しかし我々のやり方では、もっと豊かで広い言葉の使い方へと導く、こういった言い方をする。
一、伝える思想のパースペクティブ。これは論理的パースペクティブと同じ事である。
二、複雑な感情を伝えるためのパースペクティブ。
三、物語なり台詞なりに、色彩や陰影や、生き生きとした眼に見えるものを加えるのに使う、芸術的なパースペクティブ。

第一の、思想や論理や一貫性を伝えるのに使うパースペクティブは、思想を展開する事と、様々な部分の表現全体に対する関係を確立するのに重要な役割を演ずる。
このパースペクティブは、重要な単語やフレイズに意味を与えるアクセントやポーズ=(間)等と言った物言いの技術群の長い繋がりの助けを借りて実現されるのだ。

我々は一つの単語の中のあれこれの音節、一つのフレーズの中のあれこれの単語にアンダーラインを引くのと同じように、一つの纏まった思想を含んでいる最も重要なフレーズを浮き彫りにしなければならないし、長い物語、対話、独白でも同じ事をやらなければならない。

一つの大きな場、一つの完全な幕の重要な構成部分、重要なエピソードを選択するのも、同じ原理に従うわけだ。
我々はこのすべてにおいて、相互の間では大きさや豊かさの違う、目立った要点の一つの連鎖を展開させるのである。
(構成)


17/05/12配信 219号
複雑な感情を伝えるのに使われるパースペクティブは、役の内的生活、ポド・テキストの流れの中を走る。
これはグループに纏められたり分離されたり、挿入されたり結合されたり、またアクセントを付けられたり調子の変化を加えられたりするところの、内的な目標、適応、行動の線である。
あるものは主要行動を代表して前景に現れ、他のものは戯曲を貫く情緒の補助的なファクターとして背景の役割を果たす。
内的パースペクティブの線を作り上げる事となるそれらの目標は、大部分が大事なところまでは言葉で表現されているのだ。
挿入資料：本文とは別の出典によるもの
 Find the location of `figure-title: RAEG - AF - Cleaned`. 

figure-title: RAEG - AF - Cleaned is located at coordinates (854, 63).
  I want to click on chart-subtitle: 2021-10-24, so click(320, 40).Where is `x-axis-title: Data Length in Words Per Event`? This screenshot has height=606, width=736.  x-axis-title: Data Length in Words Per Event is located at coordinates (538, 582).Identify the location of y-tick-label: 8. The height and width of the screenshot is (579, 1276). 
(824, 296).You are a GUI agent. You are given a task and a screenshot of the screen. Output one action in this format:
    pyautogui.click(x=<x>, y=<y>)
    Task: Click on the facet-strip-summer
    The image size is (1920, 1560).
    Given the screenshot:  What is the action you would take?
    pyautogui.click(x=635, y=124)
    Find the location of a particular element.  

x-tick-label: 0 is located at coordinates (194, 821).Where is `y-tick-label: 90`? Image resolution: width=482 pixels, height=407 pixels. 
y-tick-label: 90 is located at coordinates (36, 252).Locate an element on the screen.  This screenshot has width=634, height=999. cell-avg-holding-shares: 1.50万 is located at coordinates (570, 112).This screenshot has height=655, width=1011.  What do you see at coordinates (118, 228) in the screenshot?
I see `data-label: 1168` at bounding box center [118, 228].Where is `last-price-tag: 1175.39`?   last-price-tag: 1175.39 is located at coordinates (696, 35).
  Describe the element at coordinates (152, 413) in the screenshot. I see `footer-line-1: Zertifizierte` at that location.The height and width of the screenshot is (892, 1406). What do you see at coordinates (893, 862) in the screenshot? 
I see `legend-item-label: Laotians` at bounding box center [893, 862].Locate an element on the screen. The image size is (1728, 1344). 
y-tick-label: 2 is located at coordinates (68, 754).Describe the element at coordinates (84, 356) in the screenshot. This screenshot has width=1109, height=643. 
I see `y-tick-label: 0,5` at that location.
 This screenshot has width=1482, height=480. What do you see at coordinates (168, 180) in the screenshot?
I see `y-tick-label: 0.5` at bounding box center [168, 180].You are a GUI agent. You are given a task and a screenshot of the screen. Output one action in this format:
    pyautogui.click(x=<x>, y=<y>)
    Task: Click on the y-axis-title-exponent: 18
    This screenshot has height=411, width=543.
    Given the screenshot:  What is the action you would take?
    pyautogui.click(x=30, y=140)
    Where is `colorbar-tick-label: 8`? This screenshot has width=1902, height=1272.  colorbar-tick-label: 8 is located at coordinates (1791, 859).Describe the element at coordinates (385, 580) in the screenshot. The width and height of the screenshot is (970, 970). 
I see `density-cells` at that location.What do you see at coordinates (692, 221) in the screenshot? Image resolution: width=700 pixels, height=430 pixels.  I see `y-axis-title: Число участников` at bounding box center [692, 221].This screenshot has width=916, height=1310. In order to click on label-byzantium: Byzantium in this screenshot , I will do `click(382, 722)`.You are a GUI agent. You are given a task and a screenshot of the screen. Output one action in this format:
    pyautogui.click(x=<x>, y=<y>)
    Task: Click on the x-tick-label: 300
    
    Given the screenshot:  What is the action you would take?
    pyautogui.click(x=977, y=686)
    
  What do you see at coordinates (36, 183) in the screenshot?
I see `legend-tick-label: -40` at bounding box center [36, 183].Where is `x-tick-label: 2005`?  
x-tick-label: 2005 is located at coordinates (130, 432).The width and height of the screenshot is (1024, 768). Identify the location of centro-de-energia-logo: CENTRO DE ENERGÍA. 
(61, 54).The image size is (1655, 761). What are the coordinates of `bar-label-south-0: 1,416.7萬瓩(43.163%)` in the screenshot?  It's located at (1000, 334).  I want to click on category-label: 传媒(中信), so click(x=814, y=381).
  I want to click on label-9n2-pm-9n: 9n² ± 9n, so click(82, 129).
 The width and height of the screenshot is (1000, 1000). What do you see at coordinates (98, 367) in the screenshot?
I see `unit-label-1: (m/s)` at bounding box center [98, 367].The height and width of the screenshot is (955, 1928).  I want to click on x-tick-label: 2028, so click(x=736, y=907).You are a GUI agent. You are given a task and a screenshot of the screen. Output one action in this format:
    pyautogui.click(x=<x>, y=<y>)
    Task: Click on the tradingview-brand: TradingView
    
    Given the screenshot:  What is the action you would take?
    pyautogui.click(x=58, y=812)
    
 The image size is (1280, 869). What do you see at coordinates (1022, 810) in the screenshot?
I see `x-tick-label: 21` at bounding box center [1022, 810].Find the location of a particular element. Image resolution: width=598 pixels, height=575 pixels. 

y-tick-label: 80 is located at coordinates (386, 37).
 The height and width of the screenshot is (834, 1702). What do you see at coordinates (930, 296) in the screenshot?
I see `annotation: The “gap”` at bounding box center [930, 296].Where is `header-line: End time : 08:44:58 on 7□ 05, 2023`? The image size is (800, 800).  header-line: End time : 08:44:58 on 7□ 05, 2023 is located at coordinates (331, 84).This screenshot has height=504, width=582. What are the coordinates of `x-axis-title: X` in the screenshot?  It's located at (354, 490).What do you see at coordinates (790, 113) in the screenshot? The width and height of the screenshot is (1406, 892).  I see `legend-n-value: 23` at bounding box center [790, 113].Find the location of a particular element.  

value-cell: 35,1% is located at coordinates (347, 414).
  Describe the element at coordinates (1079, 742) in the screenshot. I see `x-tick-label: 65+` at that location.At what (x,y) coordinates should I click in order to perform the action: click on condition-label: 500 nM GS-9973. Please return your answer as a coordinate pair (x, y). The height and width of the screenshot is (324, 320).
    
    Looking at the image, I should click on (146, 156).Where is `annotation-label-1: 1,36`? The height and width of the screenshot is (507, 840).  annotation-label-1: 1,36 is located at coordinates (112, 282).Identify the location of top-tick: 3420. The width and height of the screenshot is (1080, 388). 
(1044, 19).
我々が芸術的なパースペクティブの線に沿って色彩を与える段になると、我々はまたしても一貫性、調子、調和と言ったような性質にすがらないわけにはいかない。
絵画の場合のように、芸術的色彩は物言いの多くの面の区別を付ける事を可能にする上で、はなはだ多くの事をする。
一番膨らませなければならない部分は一番強く色彩されるし、背景に追いやられる部分は必要十分な陰影はあるけれども、前景の邪魔をしないような工夫を要求されるのである。